WO2022209633A1 - Artificial blood vessel - Google Patents

Abstract

An artificial blood vessel (1), in which the inside thereof is endothelialized with good efficiency while strength of the artificial blood vessel is maintained, has a tubular inner layer (11) which is a fabric comprising microfibers having a single fiber diameter of 7 µm or less as the main material thereof, and a tubular reinforcing layer (14) that is applied or bonded to an outer surface of the inner layer (11), the microfibers being exposed over the entire inner surface of the inner layer (11).

Description

artificial blood vessel

The present invention relates to artificial blood vessels.

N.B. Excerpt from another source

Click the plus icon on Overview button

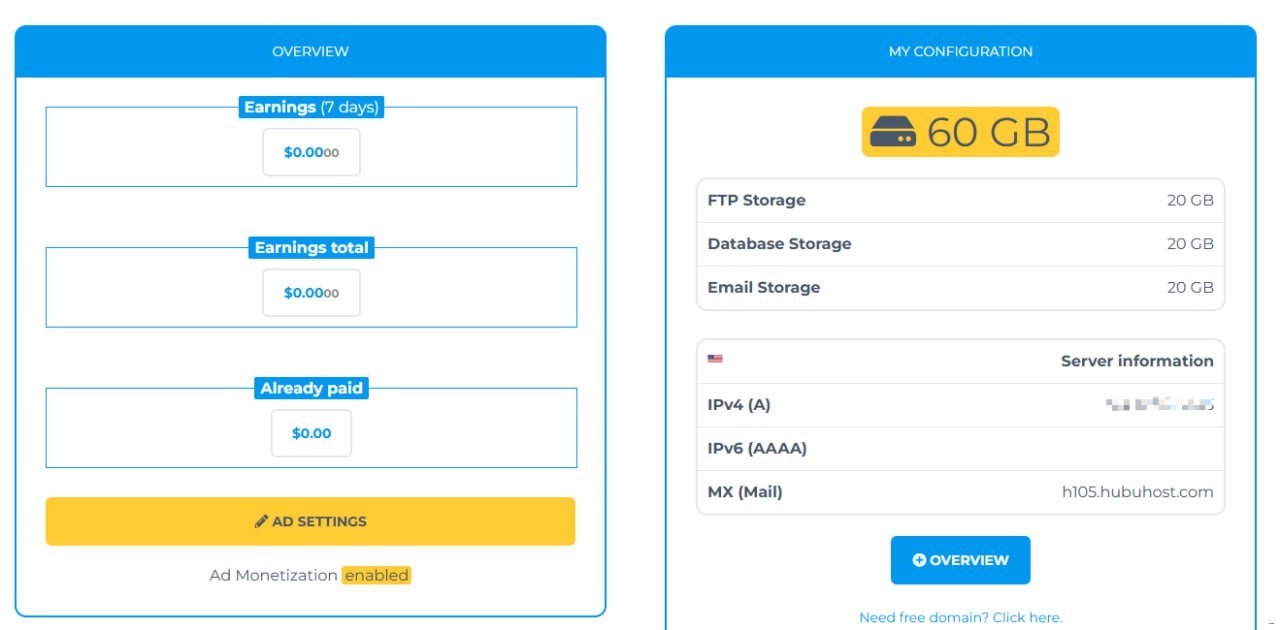tap(919, 560)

Due to various diseases, it may be necessary to replace the blood vessels of the body, especially large blood vessels such as the aorta, with artificial blood vessels.

The artificial blood vessel used in such cases should not only be able to transport blood, but should also undergo endothelialization, in which the inside of the artificial blood vessel is covered with endothelial cells after surgery.

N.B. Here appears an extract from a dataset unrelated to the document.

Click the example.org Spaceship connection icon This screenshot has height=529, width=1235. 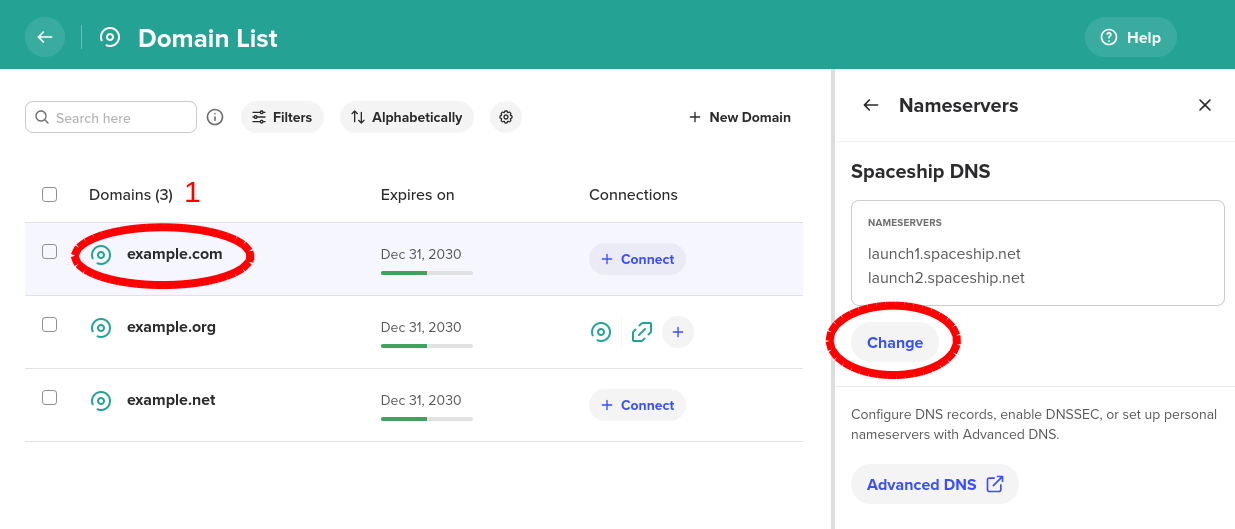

In this regard, an artificial blood vessel using a woven fabric woven with a thick elastic yarn having a single filament fineness of 1.0 dtex or more for the warp and a yarn thinner than the warp for the weft has been proposed (for example, Patent Document 1). However, in this technique, in order to maintain the strength as an artificial blood vessel, an inner layer tubular fabric using a thick elastic yarn with a single yarn fineness of 1.0 dtex or more for the warp and an outer layer tubular fabric using a thick yarn for the weft It adopts a multiple tubular woven structure in which the woven fabric is layered in a double weave. For this reason, the amount of thin threads exposed on the inner surface of the artificial blood vessel is limited, and the inner side of the artificial blood vessel cannot be endothelialized sufficiently.

WO2016/190202

Therefore, an object of the present invention is to provide an artificial blood vessel whose inner side is efficiently endothelialized while maintaining strength as an artificial blood vessel.

The present invention has a cylindrical inner layer that is a fabric mainly made of microfibers having a single yarn diameter of 7 μm or less, and a cylindrical reinforcing layer that is applied or bonded to the outer surface of the inner layer, and the micro A vascular prosthesis in which the fibers are exposed over the entire inner surface of the inner layer.

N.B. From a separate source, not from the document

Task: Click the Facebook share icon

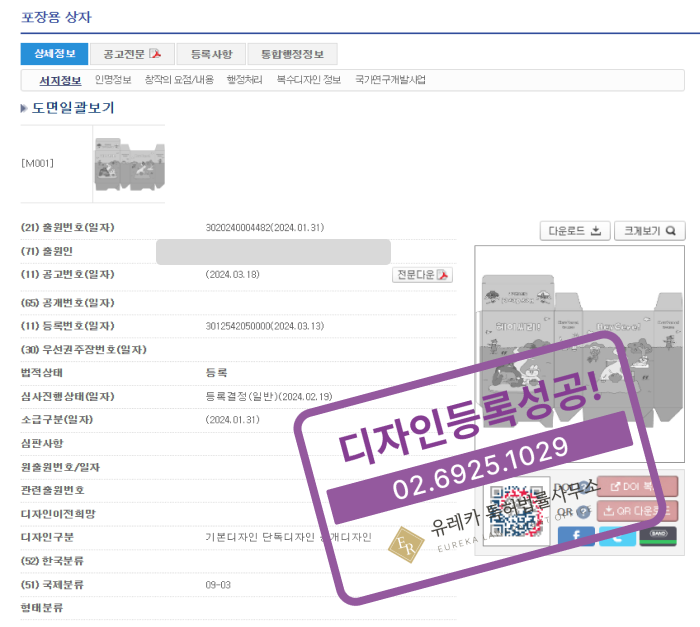Action: click(x=576, y=536)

According to the present invention, it is possible to provide an artificial blood vessel whose inner side is efficiently endothelialized while maintaining strength as an artificial blood vessel.

It is a schematic diagram which shows an artificial blood vessel. FIG. 4 is a schematic diagram showing positions through which stainless steel wires are passed when measuring the suture holding strength of an artificial blood vessel. It is a figure which shows the division|segmentation method of the taken-out artificial blood vessel.

The present invention has a cylindrical inner layer that is a fabric mainly made of microfibers having a single yarn diameter of 7 μm or less, and a cylindrical reinforcing layer that is applied or bonded to the outer surface of the inner layer, and the micro A vascular prosthesis in which the fibers are exposed over the entire inner surface of the inner layer. According to the artificial blood vessel of the present invention, microfibers having a single yarn diameter of 7 μm or less are used as the main material for the inner layer, and the microfibers are exposed over the entire inner surface of the inner layer. Adhesion with vascular endothelial cells is improved, and adhesion of endothelial cells is improved. In addition, strength as an artificial blood vessel can be improved by using a reinforcing layer on the outside.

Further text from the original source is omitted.